No-Obstacle Training

From early in our childhood development we "moderns" are discouraged from climbing. We are told to stop “horsing around”, to stay off the table, the counter tops, the shelves. Perhaps for a time we are allowed to climb trees, jungle gyms, and other features of our landscape, but for most of us, as we developed from younglings into adults, we slowly and incrementally began giving up this “child’s play” in favor of the flat, predictable, evenly surfaced floors, sidewalks, and manicured trails of our mono-planar domesticated human habitat.

Why climb when you can take the stairs?

Why take the stairs when there is an escalator? 

Why take the escalator when you can just stand in the elevator?

You get my point.

As days go on and years progress we begin to see the world differently, as the magic and wonder of childhood is trained (and educated) out of us, and the lackluster mono-tone of adulthood overlays our environment — degenerating it from a 3D habitat to be scaled into a 2D surface to be walked upon. 

There are those who make climbing their recreation (read: re-creation, re-creating a natural experience), a rebellious and often shaggy bunch, who hang about on the fringes of culture, seeking routes up rock faces, boulders, or even the walls of gyms which, like temples of ascension, are designed and designated for climbing.
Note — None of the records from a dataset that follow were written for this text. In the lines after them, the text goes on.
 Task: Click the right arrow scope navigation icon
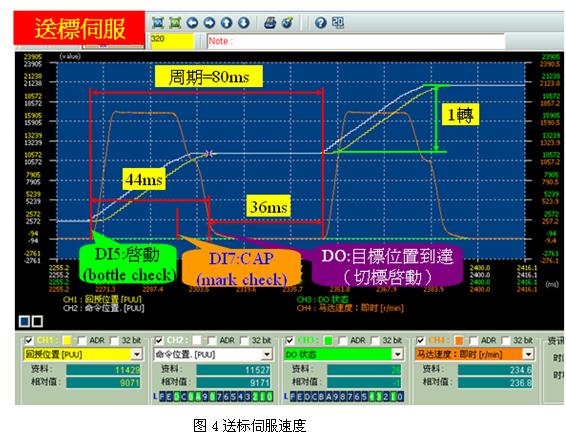click(209, 23)
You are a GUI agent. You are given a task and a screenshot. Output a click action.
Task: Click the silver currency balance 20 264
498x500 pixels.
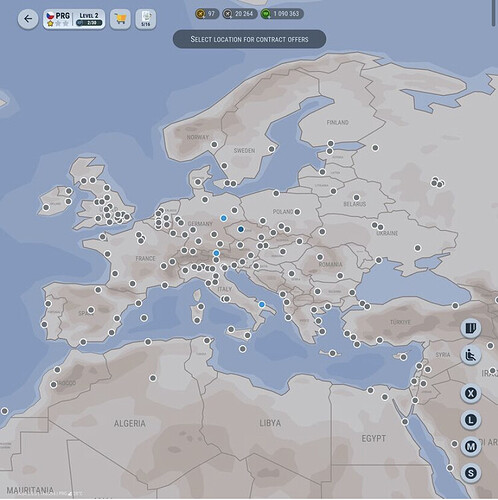click(240, 14)
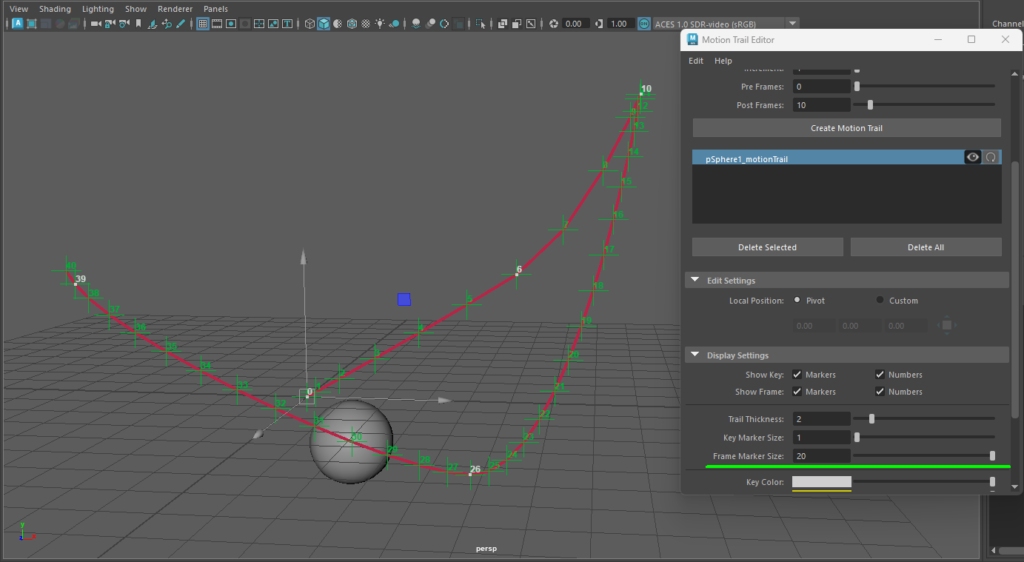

The rest of us usually haven't brachiated since the schoolyard days of monkey bars and jungle gyms, which are, almost always — in both size and convention — reserved for the recreation (again: re-creation of natural movements) of children.
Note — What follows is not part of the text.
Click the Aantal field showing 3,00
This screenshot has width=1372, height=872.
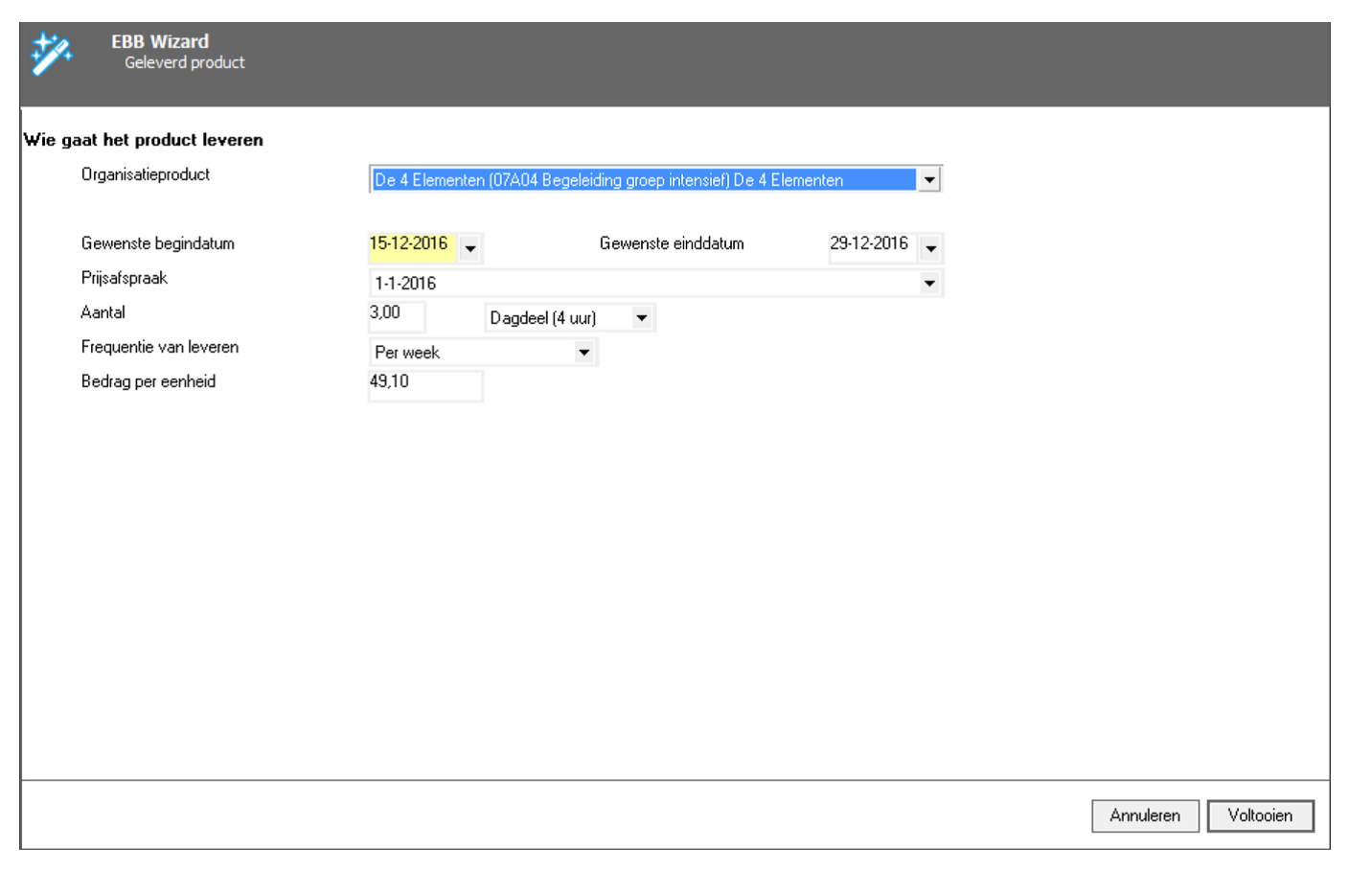[396, 313]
Your shoulder girdle requires hanging, swinging, and climbing to engender the traction, lubrication, and myofascial development necessary for healthy reange of motion. These movements are as fundamental to the strength and well-being of your shoulders as walking and running are to the health of your hips. While humans are adapted to the ground in a way that some of our ape relatives are not, we were (and are still) destined (if not designed) to climb, as many of our natural food, fuel, and tool resources are arboreal. These truly wonderful bodies we have inherited are designed to be taken climbing!
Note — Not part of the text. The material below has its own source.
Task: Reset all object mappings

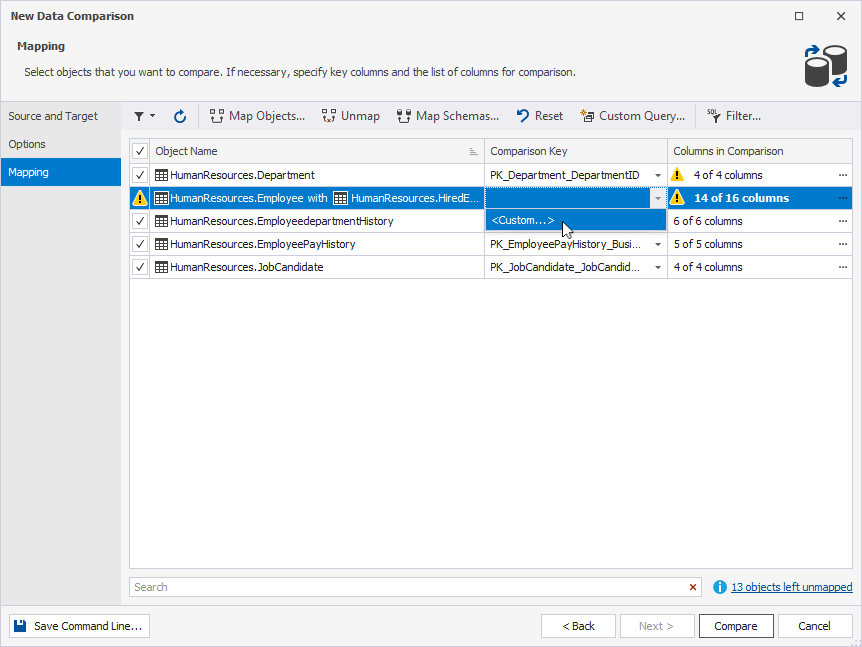Action: [x=539, y=116]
Like taking your dog for a walk, so too might you take your body for a hang...

This was an excerpt from Primal Movement — Dispatch 3 of ReWild Yourself! magazine. Go here to gain access to the rest of this article and much more primal movement inspiration.

In the below video, I take you through my personal home obstacle course, all of which I built myself relatively easily and inexpensively. I hope it inspires you to create a health-promoting habitat in your home and yard where you can brachiate, funambulate, climb, crawl, etc.! Consistent and reliable natural movement is a crucial component of a holistic ReWilding approach to physical health and development!

 

Challenge:

Set up a place in your habitat where you can brachiate. This could be as simple as finding a good tree limb in your yard or installing a pull-up bar in a doorway or above your workstation. If you're looking for a weekend project, you could build a set of ape (aka monkey bars) in your backyard! Doing a simple Google search for "how to build monkey bars" will give you quite a few plans to get you started!

If you already have a brachiation station in your habitat, I challenge you to use it daily!